Il procuratore capo di Brescia, Tommaso Buonanno, ha tenuto una conferenza stampa per aggiornare su quanto sta avvenendo in questi momenti nella città lombarda, in seguito all’arresto dei presunti killer che hanno compiuto l’agguato in cui sono morti Francesco Seramondi e la moglie Giovanna Ferrari, che lavoravano all’interno del locale Da Frank.

I due killer, che hanno compiuto l’agguato l’11 agosto scorso, sono stati arrestati e avrebbero confessato pienamente il delitto: Muhammad Adnan, pakistano di 32 anni, e Sarbjit Singh, indiano di 33 anni avrebbero dunque ammesso di aver compiuto il duplice omicidio. Adnan era titolare del negozio Dolce e Salato, acquistato proprio da Francesco Serramondi, e col tempo era diventato concorrente di Da Frank (una pizzeria d’asporto).

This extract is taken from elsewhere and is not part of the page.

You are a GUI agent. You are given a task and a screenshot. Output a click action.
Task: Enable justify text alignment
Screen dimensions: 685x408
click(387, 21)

Pur avendo ottenuto una confessione piena sull’agguato di Brescia, gli investigatori non sono del tutto convinti in merito al movente che è stato fornito loro. I due killer avrebbero ucciso la coppia di coniugi perché Da Frank vendeva molto di più della loro attività commerciale concorrente, così come ammesso da Adnan. Le indagini dovranno dunque accertare se quanto affermato nel corso dell’interrogatorio possa corrispondere a verità.

Nel frattempo tutta la città di Brescia continua ad essere scossa dopo quanto accaduto. Nel corso dei funerali di Serramondi e sua moglie Giovanna, uno dei loro figli ha esclamato a gran voce che la morte dei suoi genitori non è stata vana. Certo è che se dovesse essere confermato il movente, ci sarebbe spazio per covare ancora più rabbia.